- TO-DO LIST -
1. Using the article on Drew Goddard and "The Martian," explain in one to three sentences why Goddard stopped directing "The Martian."
2. Carry on the article on Drew Goddard and "The Martian" past its final sentence.

- SOURCE -
(begin)
How Screenwriter Drew Goddard Made 'The Martian' Smart, and Why It Needed Two F-Words

One of the secrets of good writing is to listen to your inner muse and write what gives you intense pleasure. The most successful screenwriters in Hollywood happen to have passions and taste that dovetail with pleasing audiences. They can ride the studio collaborative process to a happy conclusion. 

But that often involves dumbing things down. The studios are all too prone to underestimate the intelligence of the American moviegoing public. Especially on big-budget movies where they don’t want to take too much risk, they soften, shape, try to please everyone, go vanilla. 

One reason why some of the best movies are adaptations is that when presented with tangible evidence of something that works with consumers, the studios will back off–see “The Lord of the Rings,” “the “Harry Potter” and “Hunger Games” series.

And in the case of “The Martian,” which is hitting several sweet spots–there were turnaway crowds at the PGA and Academy screenings this weekend, as well as the box office–a bestselling novel by computer programmer Andy Weir helped to keep the moviemakers on track. So did 40-year-old University of Colorado grad Drew Goddard, who has thrived in Hollywood by keeping in touch with his inner muse.

When he was a hot TV writer after working with Joss Whedon on “Buffy the Vampire Slayer,” Goddard signed up with JJ Abrams on “Alias,” not one of the hit police procedurals his agents wanted him to go with at the time. Why? He preferred to write “Alias.” Which lead to “Cloverfield” and rewriting the end of “World War Z” and the hilariously scary “The Cabin the Woods,” which he directed. And a bevy of writing assignments created such a crunch that Goddard had to let go the directing reins on “The Martian” in order to concentrate on writing Marvel series “Daredevil” and “Spider-Man” spin-off “Sinister Six.” That’s when Ridley Scott took over. And then the Sony hack put Goddard’s take on “Sinister Six” on ice.

What happens, he told Sneak Previews after a screening of “The Martian” (see our podcast Q & A below), is that writers like Whedon and Abrams don’t chase fashionable; fashionable came to them. “If I had wanted to worry about my career I would not have done ‘The Martian,’ it was an E-book,” he said.
(end)
- SUPPLIED INFORMATION -
(begin)
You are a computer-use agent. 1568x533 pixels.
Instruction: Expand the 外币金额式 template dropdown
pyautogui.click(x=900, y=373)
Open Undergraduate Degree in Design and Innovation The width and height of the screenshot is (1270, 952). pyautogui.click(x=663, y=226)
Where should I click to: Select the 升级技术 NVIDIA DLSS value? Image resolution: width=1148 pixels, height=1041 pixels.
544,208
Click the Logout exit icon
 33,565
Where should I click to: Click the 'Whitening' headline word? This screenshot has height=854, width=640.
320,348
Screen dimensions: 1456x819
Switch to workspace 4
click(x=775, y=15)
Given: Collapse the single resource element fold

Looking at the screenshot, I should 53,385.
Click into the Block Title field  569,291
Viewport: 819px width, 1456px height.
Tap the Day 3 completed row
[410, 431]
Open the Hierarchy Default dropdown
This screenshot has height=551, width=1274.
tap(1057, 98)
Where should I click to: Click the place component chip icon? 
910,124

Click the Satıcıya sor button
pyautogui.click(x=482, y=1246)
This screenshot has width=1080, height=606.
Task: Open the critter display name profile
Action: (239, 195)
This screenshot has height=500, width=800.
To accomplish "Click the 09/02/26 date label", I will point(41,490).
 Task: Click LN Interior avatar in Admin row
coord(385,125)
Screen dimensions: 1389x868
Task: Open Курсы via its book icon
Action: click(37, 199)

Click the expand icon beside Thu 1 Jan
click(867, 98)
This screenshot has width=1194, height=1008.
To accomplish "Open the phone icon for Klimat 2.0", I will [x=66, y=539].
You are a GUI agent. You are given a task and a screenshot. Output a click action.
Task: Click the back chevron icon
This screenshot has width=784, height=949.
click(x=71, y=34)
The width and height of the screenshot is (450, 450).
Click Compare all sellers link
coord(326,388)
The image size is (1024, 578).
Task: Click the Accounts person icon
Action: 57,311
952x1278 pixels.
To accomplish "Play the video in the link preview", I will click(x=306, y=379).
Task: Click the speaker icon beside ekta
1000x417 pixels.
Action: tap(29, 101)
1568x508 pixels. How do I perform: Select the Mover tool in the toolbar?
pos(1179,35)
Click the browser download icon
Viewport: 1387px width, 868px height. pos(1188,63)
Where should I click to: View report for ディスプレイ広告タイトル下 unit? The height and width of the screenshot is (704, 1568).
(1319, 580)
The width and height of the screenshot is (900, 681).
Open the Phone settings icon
(end)
- ANSWERS PROVIDED -
1. Goddard's many writing assignments created such a crunch that he let go of the directing reins on "The Martian." That freed him to concentrate on writing the Marvel series "Daredevil" and the "Spider-Man" spin-off "Sinister Six." Ridley Scott then took over.

2.
A friend, producer Aditya Sood, brought “The Martian” to Goddard back in 2013 as a series of monthly blog posts from Weir, one chapter at a time. “He was giving his blog away on his blog for three years,” said Goddard. “He was crowdsourcing his research.” This was way before Weir had a publishing deal. “I read a chapter, it was pretty great, I read the whole book in one sitting, which is usually a good sign. I slept on it. I get sent stuff a lot. I have learned only to do things that I am passionate about that speak to you and haunt you. I read it again and liked it even more. I waited. On the third day I said to my wife, ‘I’m really thinking about this.’

She asked, ‘What makes it special to you?’

‘It’s about a guy trapped on Mars by himself, farming in his own feces… It’s really about scientists and the scientific process as a metaphor for life.’ She said, ‘No wonder it speaks to you, you grew up around science.'”

Goddard grew up in Los Alamos, New Mexico, the home of rocket scientists who gave us the atomic bomb, and still boasts the highest IQ per capita in America. Weir captured the humor of scientists, said Goddard, “which comes from intelligent people screwing up a lot. Science is about screwing up. You try things you don’t know, mess up, get it right, mess it up again and do it right.” He compares the humor in the book to “The Far Side” by Gary Larson. “It’s a specific kind of deadpan humor that comes from scientists; Andy captures that vibe, that’s the kind of humor I wanted here.”

Sood made a deal with Simon Kinberg at Fox for the rights, and Goddard went in and argued for his vision for the movie, and stated strongly from the start that the science had to be front and center or the movie would never work. “I don’t know how to dumb this down,” he told them. “The science is crucial, it’s like a religious movie. In this case his faith is science, not religion.”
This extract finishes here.